A run of records:
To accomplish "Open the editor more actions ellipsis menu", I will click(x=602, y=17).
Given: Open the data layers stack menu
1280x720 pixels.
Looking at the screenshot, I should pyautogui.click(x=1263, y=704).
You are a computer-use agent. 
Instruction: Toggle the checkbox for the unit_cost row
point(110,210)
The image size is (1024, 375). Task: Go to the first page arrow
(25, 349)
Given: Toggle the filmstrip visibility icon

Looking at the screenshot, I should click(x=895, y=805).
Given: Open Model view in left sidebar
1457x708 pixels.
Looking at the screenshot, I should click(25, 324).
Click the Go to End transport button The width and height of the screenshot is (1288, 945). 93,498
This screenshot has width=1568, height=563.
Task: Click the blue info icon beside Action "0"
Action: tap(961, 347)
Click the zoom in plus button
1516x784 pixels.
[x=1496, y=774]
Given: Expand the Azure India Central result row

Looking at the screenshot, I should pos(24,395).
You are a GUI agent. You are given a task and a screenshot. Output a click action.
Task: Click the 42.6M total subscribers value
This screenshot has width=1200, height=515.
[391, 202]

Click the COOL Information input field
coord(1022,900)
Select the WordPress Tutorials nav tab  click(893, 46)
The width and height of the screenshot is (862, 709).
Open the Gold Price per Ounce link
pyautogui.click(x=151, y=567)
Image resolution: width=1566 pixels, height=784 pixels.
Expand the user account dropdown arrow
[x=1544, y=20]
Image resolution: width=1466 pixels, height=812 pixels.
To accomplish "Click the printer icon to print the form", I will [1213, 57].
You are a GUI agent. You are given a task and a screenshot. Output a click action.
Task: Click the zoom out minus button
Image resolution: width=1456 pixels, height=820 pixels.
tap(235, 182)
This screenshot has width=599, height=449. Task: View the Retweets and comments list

▸ TASK PROMPT:
Copy all of the material above line for line, changing nothing.

▸ TASK RESULT:
To accomplish "Open the editor more actions ellipsis menu", I will click(x=602, y=17).
Given: Open the data layers stack menu
1280x720 pixels.
Looking at the screenshot, I should pyautogui.click(x=1263, y=704).
You are a computer-use agent. 
Instruction: Toggle the checkbox for the unit_cost row
point(110,210)
The image size is (1024, 375). Task: Go to the first page arrow
(25, 349)
Given: Toggle the filmstrip visibility icon

Looking at the screenshot, I should click(x=895, y=805).
Given: Open Model view in left sidebar
1457x708 pixels.
Looking at the screenshot, I should click(25, 324).
Click the Go to End transport button The width and height of the screenshot is (1288, 945). 93,498
This screenshot has width=1568, height=563.
Task: Click the blue info icon beside Action "0"
Action: tap(961, 347)
Click the zoom in plus button
1516x784 pixels.
[x=1496, y=774]
Given: Expand the Azure India Central result row

Looking at the screenshot, I should pos(24,395).
You are a GUI agent. You are given a task and a screenshot. Output a click action.
Task: Click the 42.6M total subscribers value
This screenshot has width=1200, height=515.
[391, 202]

Click the COOL Information input field
coord(1022,900)
Select the WordPress Tutorials nav tab  click(893, 46)
The width and height of the screenshot is (862, 709).
Open the Gold Price per Ounce link
pyautogui.click(x=151, y=567)
Image resolution: width=1566 pixels, height=784 pixels.
Expand the user account dropdown arrow
[x=1544, y=20]
Image resolution: width=1466 pixels, height=812 pixels.
To accomplish "Click the printer icon to print the form", I will [1213, 57].
You are a GUI agent. You are given a task and a screenshot. Output a click action.
Task: Click the zoom out minus button
Image resolution: width=1456 pixels, height=820 pixels.
tap(235, 182)
This screenshot has width=599, height=449. Task: View the Retweets and comments list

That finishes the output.